Cherche-t-on déjà à remplacer la batterie lithium-ion ?

TD : Une autre tendance prometteuse consiste à remplacer le lithium par du sodium. Les deux éléments appartiennent à la même famille et ont des propriétés très proches. La différence, c’est que le lithium est extrait de mines à un coût environnemental et social très élevé. Les ressources en lithium sont limitées. Bien que les batteries lithium-ion permettent de diminuer le recours aux énergies fossiles, si cela se fait au prix d’autres catastrophes environnementales liées à son extraction, alors l’intérêt devient limité. Le sodium est naturellement présent dans le sel de mer. C’est donc un stock illimité avec une extraction considérablement moins impactante.

Sait-on déjà faire mieux que la batterie lithium-ion pour certains usages ?

TD : C’est difficile de répondre. Il faut adopter un changement de logique dans notre rapport à l’énergie. Nous avions pour habitude de tout résoudre avec l’énergie thermique. On ne peut pas reproduire la même logique avec les batteries électriques. Par exemple, aujourd’hui nous utilisons des piles-boutons lithium-ion pour les horloges internes de nos ordinateurs. Pour cet usage de très faible consommation, une pile-bouton a une durée de vie de plusieurs centaines d’année, alors que l’ordinateur sera probablement changé en dix ans. Une pile de 1 millimètre carré pourrait suffire. Il faut déjà dimensionner les dispositifs de stockage d’énergie en fonction de nos besoins.

À lire sur I’MTech : Vers une nouvelle génération de batteries au lithium ?
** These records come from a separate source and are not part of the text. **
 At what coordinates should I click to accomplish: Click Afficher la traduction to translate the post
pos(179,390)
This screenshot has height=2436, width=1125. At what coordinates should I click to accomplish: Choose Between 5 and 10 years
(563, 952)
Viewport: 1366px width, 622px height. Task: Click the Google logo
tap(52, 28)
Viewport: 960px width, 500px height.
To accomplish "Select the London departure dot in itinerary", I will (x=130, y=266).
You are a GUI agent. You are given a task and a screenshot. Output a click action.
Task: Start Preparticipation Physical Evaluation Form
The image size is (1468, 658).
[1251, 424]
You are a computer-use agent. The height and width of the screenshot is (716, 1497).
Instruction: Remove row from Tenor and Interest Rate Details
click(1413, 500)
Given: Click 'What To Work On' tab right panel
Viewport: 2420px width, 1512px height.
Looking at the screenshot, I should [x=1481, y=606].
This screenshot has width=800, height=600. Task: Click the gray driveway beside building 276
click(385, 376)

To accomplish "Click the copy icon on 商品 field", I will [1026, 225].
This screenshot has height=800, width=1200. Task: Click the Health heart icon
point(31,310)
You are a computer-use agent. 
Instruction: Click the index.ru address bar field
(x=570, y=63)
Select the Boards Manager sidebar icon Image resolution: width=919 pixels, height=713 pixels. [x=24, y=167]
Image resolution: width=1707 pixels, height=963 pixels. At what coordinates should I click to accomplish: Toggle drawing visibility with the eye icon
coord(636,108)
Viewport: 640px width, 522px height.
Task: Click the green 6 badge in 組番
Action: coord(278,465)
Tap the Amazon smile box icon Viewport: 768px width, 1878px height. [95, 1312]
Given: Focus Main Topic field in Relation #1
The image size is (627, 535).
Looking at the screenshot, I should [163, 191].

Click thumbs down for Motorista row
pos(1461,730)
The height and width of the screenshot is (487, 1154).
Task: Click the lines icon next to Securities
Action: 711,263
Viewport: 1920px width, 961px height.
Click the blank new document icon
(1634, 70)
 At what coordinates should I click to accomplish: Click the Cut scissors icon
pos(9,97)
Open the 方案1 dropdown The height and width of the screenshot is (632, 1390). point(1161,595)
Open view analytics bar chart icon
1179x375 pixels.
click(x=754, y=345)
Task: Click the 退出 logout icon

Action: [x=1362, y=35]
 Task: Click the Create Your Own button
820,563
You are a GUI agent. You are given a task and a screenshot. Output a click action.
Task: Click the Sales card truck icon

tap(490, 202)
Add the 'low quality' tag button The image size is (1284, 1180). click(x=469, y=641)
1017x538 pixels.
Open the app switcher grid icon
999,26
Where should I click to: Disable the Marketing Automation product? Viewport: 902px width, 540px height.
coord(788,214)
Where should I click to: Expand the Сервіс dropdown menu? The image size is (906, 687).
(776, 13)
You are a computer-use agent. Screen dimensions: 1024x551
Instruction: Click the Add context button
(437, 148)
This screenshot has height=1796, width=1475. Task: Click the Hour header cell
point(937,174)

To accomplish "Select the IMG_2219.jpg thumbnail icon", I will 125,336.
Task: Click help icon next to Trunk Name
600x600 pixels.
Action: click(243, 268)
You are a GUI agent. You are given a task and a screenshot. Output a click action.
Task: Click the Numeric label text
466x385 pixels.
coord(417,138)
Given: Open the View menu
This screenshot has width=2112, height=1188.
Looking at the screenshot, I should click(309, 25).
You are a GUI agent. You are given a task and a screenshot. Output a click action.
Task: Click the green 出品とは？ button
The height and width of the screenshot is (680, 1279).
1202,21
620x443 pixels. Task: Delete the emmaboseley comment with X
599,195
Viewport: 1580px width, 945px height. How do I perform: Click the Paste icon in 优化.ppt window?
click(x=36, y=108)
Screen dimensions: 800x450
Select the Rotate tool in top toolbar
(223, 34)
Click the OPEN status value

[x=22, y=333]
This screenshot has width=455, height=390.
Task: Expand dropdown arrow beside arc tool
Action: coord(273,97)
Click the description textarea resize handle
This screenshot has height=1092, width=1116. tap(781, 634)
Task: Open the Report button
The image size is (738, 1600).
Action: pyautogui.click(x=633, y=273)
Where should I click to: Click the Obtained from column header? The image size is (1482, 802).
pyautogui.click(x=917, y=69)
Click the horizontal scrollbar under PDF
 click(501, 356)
Il faut également comprendre les caractéristiques dont nous avons besoin. Pour certains usages, la batterie lithium-ion sera la plus appropriée. Pour d’autres, une pile avec une meilleure capacité de stockage mais une puissance bien plus faible sera peut-être plus adaptée. Pour d’autres encore, ce sera l’inverse. Quand vous utilisez une perceuse par exemple, vous ne mettez pas quatre heures pour percer un trou, et vous n’avez pas besoin non plus d’une batterie qui tienne plusieurs jours avant d’être rechargée. Vous voulez beaucoup de puissance, sans vouloir pour autant beaucoup d’autonomie. « Faire mieux » que la batterie lithium-ion, c’est donc peut-être simplement faire différemment.

Que vous évoque l’attribution du prix Nobel à une technologie qui est au cœur de vos recherches ?

TD :  Ce sont des noms que nous citons souvent dans nos publications scientifiques, car ce sont les pionniers des technologies sur lesquelles nous travaillons. Mais au-delà, ça fait surtout très plaisir de voir un prix Nobel attribué à des travaux qui parlent au grand public. Tout le monde utilise des batteries lithium-ion au quotidien, et les gens sont conscients de l’importance de cette technologie. C’est agréable de savoir que ce prix Nobel de chimie est compris par le plus grand nombre.